前者は岩波書店の「図書」12月号の「明治文学への新しいアプローチ」と題したもの。これはもちろん「新日本古典文学大系 明治編」発行の宣伝を兼ねている。
ちょっとした文章で人は常識だと言い放つだろうな、ということも井上ひさしだと勉強になるような気がする。例えば、こんなところ。
「明治は文明開化のなかで、西欧のものを全部良しとし、それまでの日本のいろいろな蓄積、語呂合わせや戯作的なものなどを軽んじたり、全部否定してしまった。」(P2)

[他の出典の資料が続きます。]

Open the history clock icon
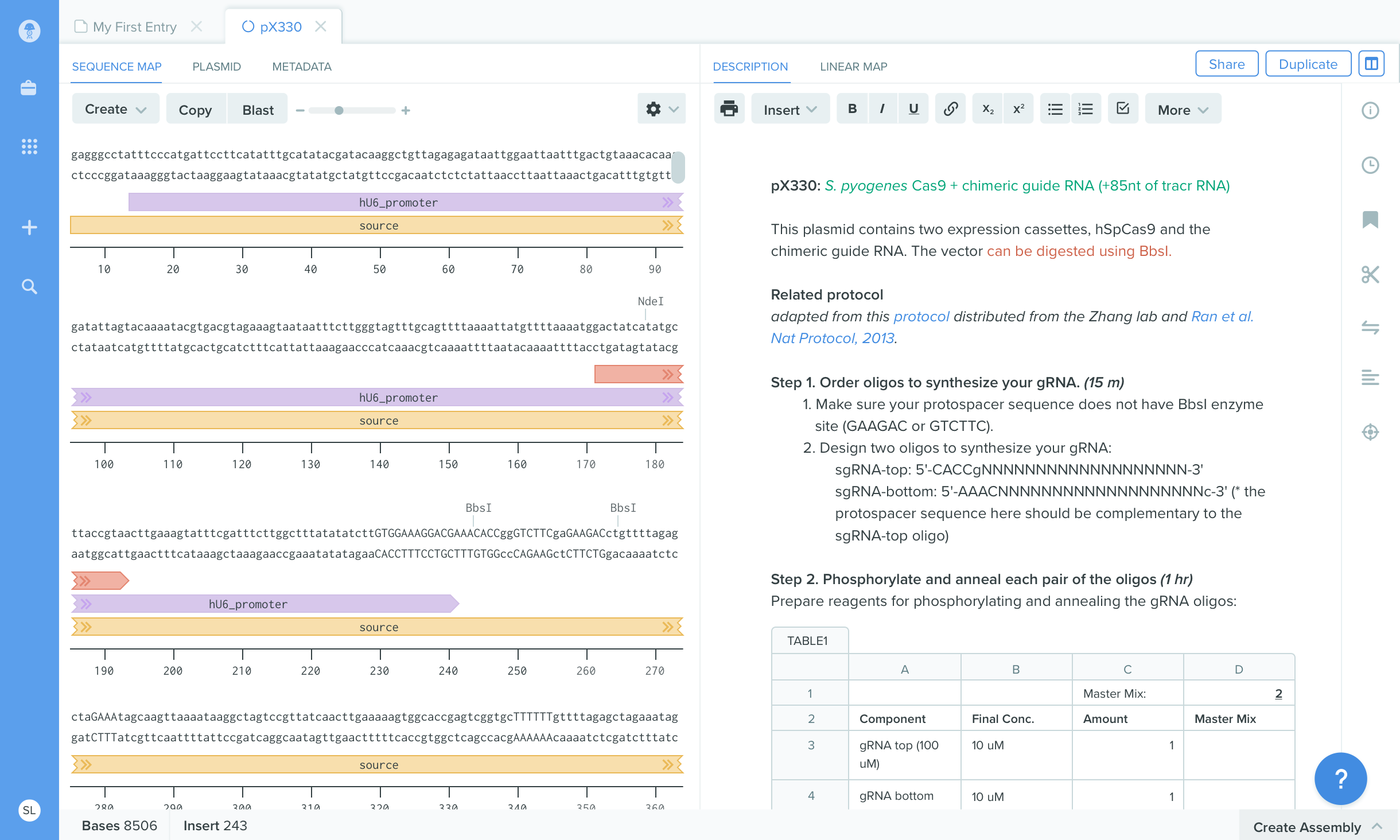The height and width of the screenshot is (840, 1400). pyautogui.click(x=1370, y=165)
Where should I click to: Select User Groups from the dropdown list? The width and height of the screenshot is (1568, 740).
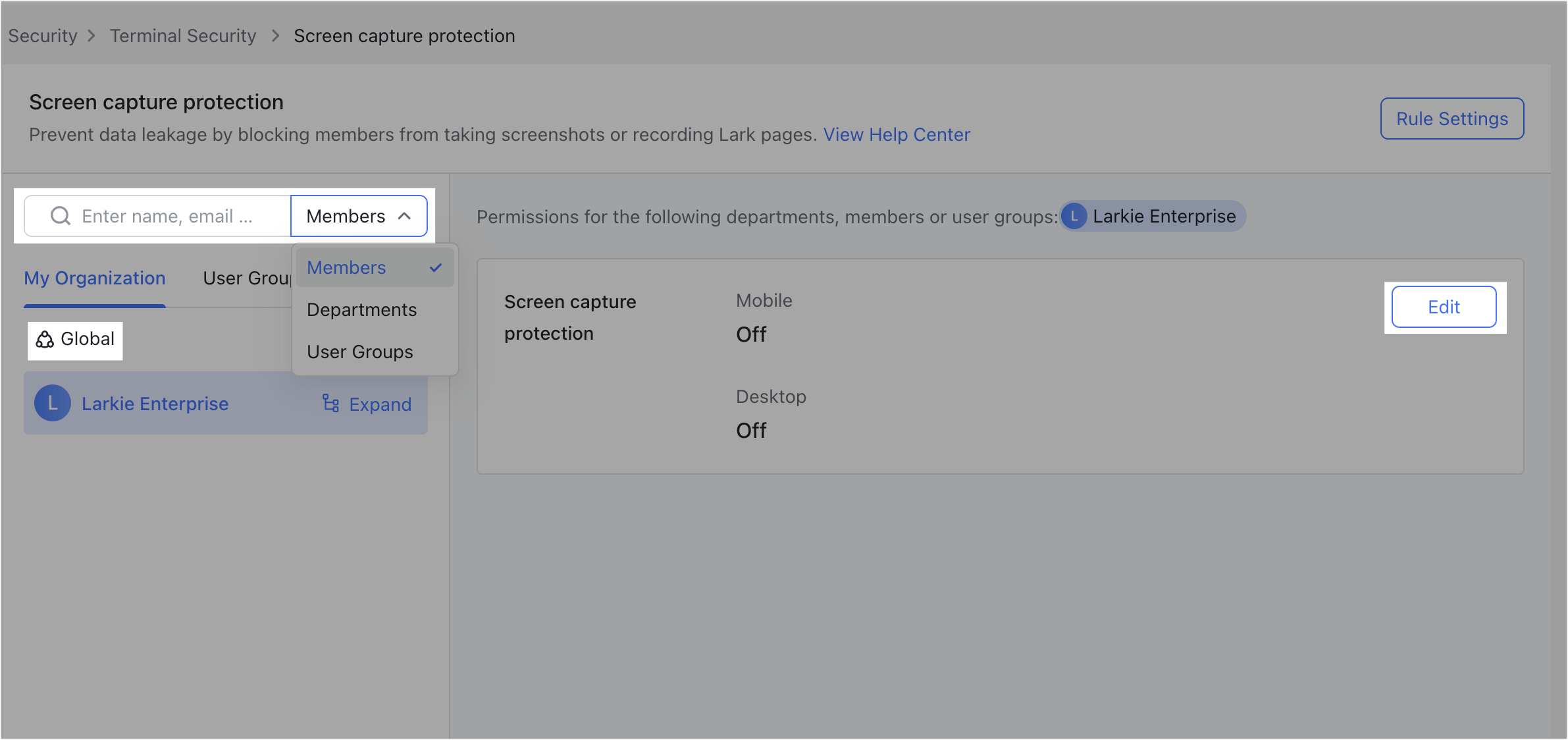tap(359, 352)
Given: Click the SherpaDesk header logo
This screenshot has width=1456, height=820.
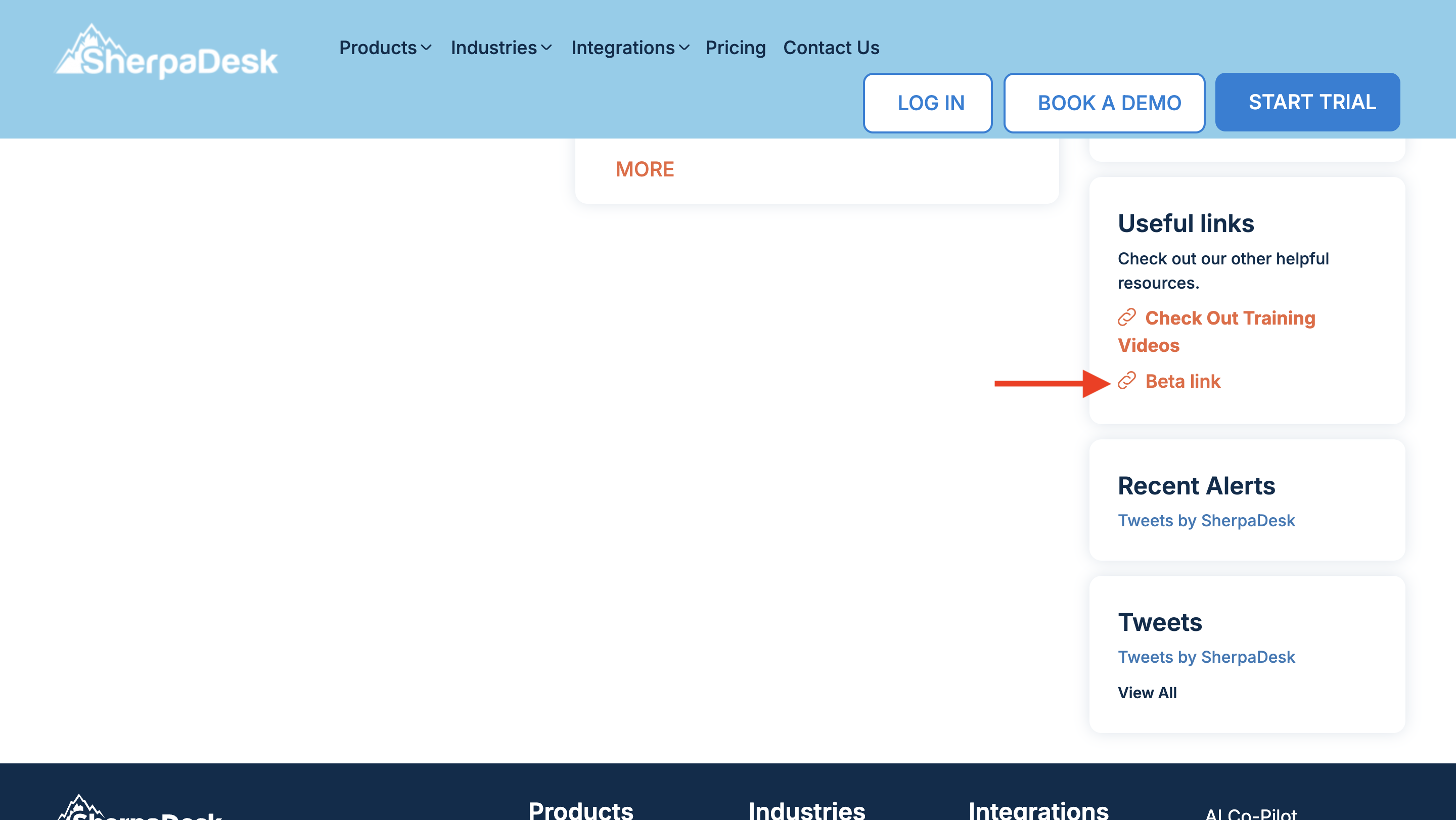Looking at the screenshot, I should [166, 53].
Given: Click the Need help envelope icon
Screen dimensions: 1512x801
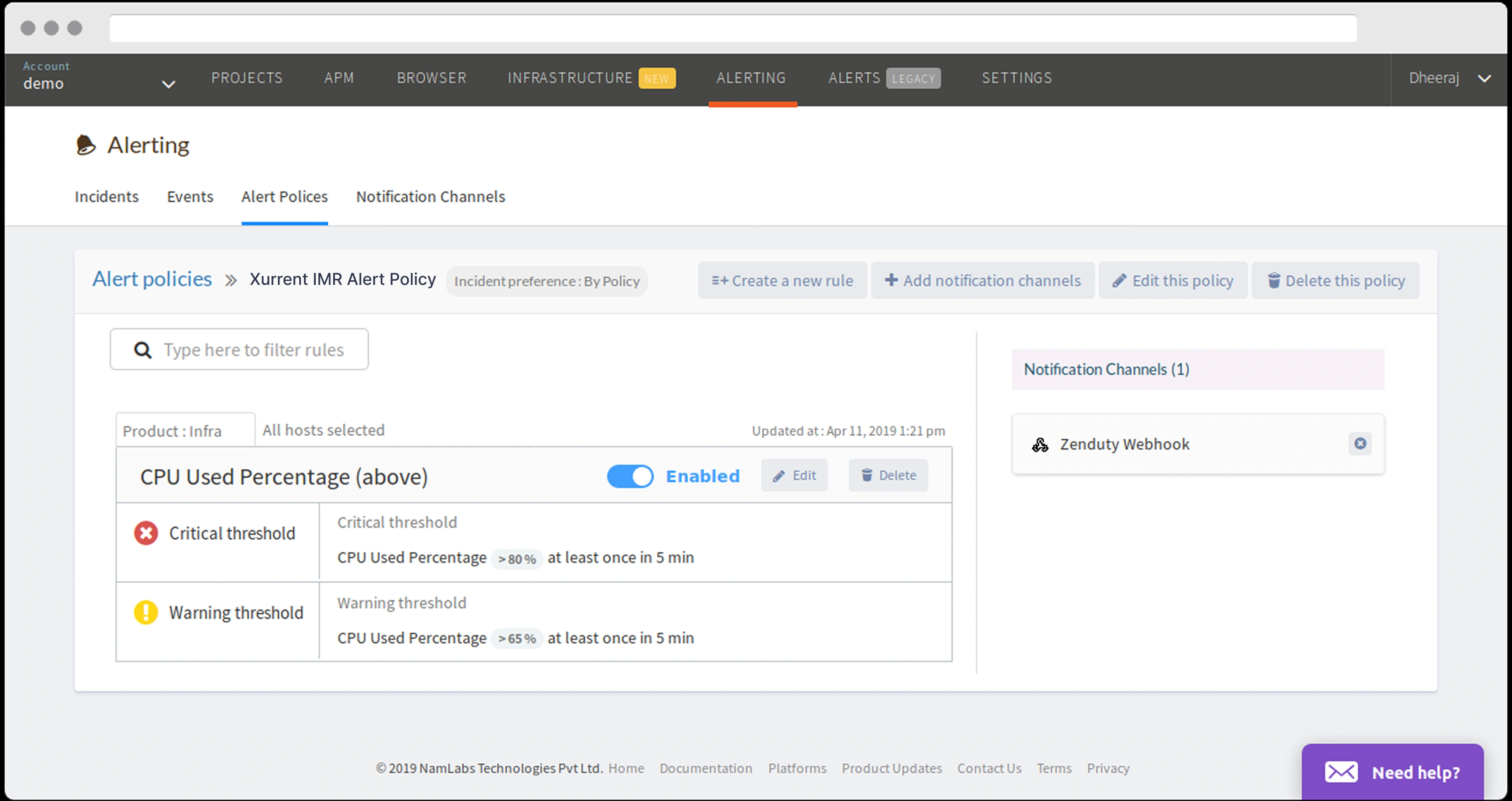Looking at the screenshot, I should [x=1341, y=772].
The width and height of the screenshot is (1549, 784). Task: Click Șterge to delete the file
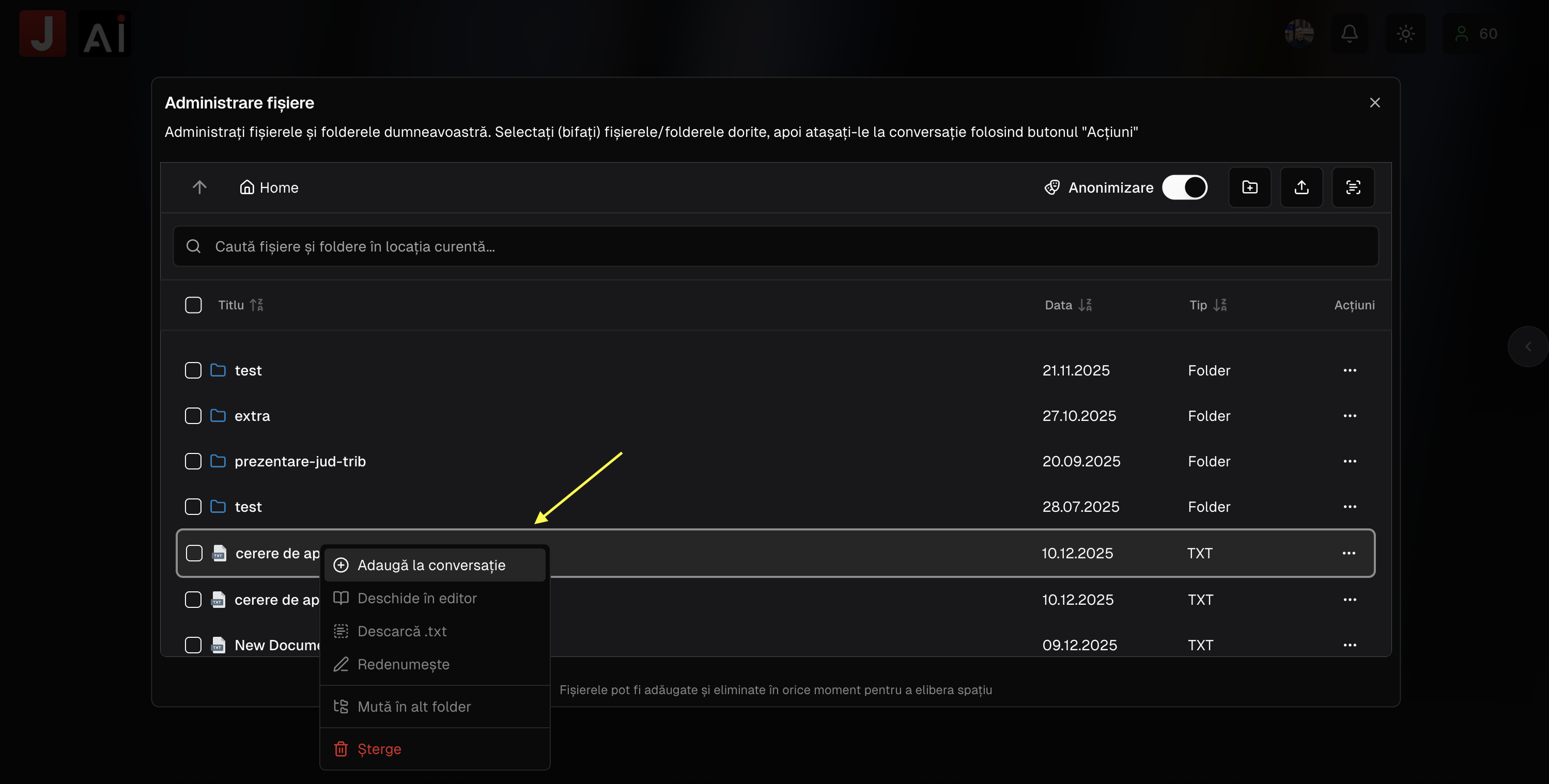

後者は新潮社の「波」12月号「『夏炉冬扇』の『アンガジュマン』」という題名である。これも著者の新刊「くだく うめく わらう」の宣伝になっている。
「この『日本』は、これはどうも私の考える日本ー『私の日本』ではない。/私はこのごろ『私が日本だ』と考えることにしている。そう考え、人にも言うことにしている。それは、たとえば、アメリカ合州国のおおぼえめでたかろうとして、彼らの『報復戦争』に日の丸と軍艦旗をかかげさせて軍艦を派遣するような日本は『私の日本』ではないからだ。」(p2)
こういう感覚は嫌いではないのでこれからはこの著者に少し注目することになる。
今日も「一冊」の読書できず。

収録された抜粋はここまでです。